## Task to carry out
Copy out each line of the entries below in which the string "computer" appears.

## Extracted information
----------------------------------------
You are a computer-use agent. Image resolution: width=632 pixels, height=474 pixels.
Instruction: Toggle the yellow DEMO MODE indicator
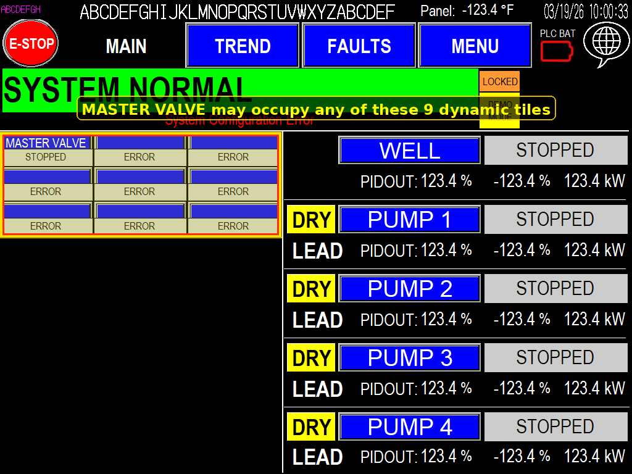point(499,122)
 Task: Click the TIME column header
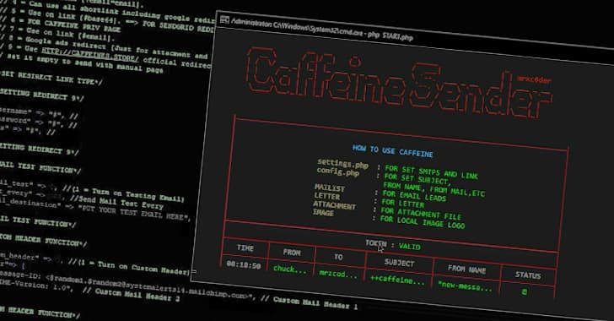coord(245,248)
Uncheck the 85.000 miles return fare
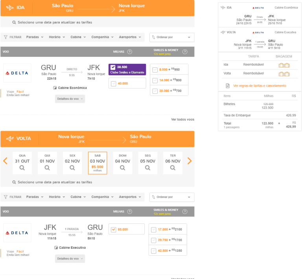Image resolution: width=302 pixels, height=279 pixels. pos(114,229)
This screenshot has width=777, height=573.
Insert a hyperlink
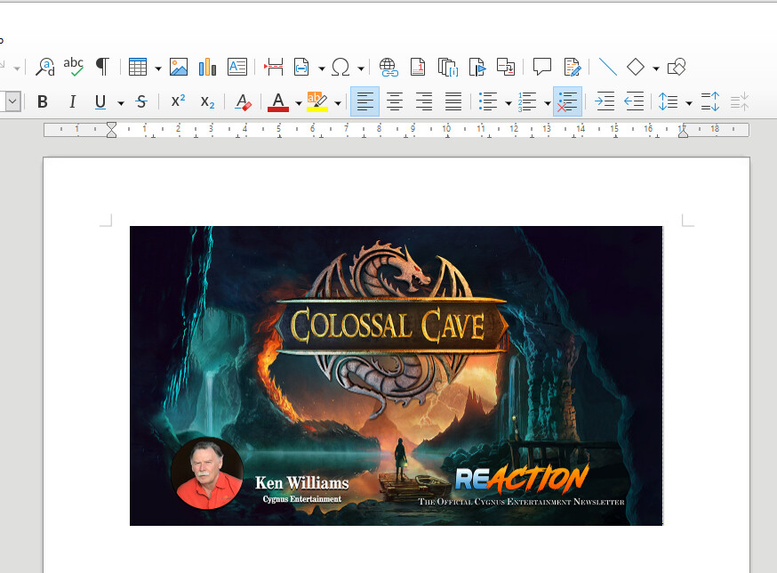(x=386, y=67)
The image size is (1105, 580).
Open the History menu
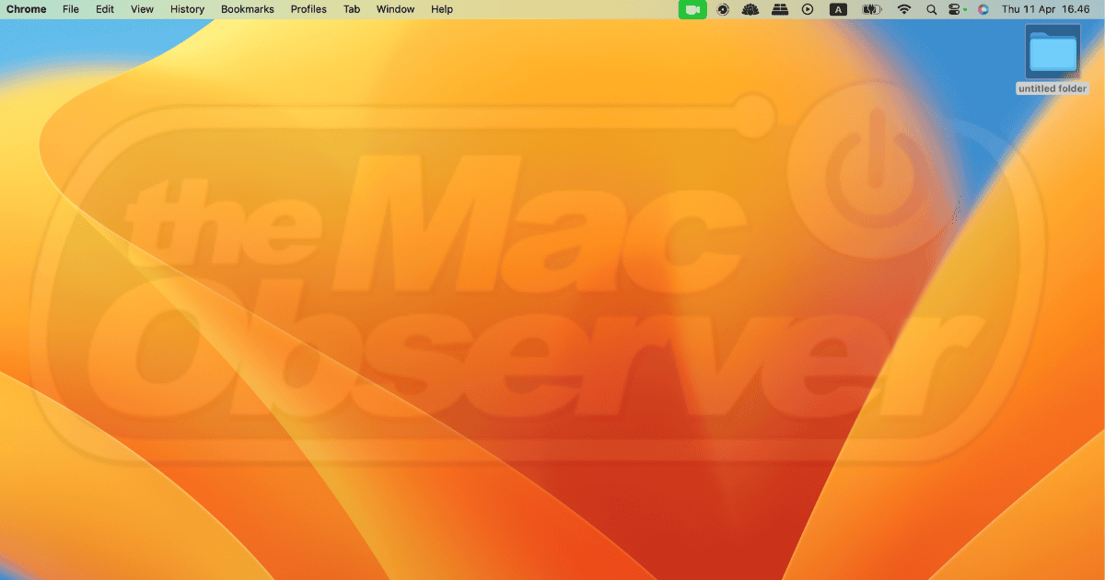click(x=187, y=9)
----------------------------------------
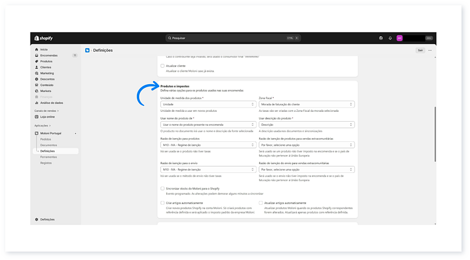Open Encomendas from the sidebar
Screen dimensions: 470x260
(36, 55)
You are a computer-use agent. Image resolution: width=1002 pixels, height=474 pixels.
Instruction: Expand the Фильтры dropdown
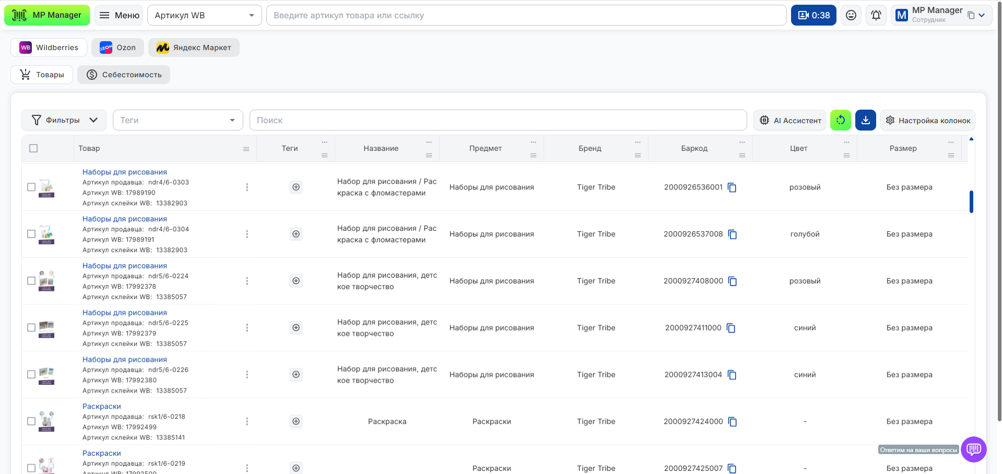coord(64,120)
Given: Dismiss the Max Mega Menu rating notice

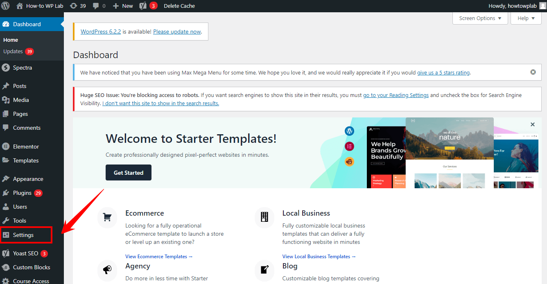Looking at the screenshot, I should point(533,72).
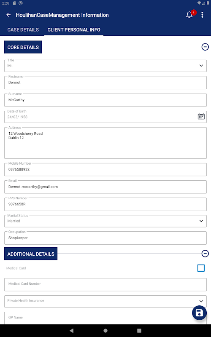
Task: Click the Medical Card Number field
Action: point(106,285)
----------------------------------------
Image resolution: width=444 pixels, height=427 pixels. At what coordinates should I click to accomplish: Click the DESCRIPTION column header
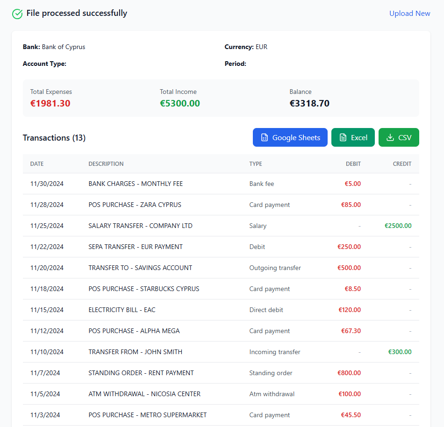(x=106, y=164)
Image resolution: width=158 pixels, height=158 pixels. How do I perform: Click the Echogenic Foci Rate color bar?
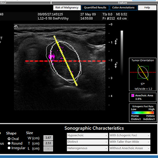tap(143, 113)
----------------------------------------
## Exercise result
You are a computer-use agent. Image resolution: width=632 pixels, height=474 pixels.
You are a computer-use agent. Image resolution: width=1002 pixels, height=474 pixels.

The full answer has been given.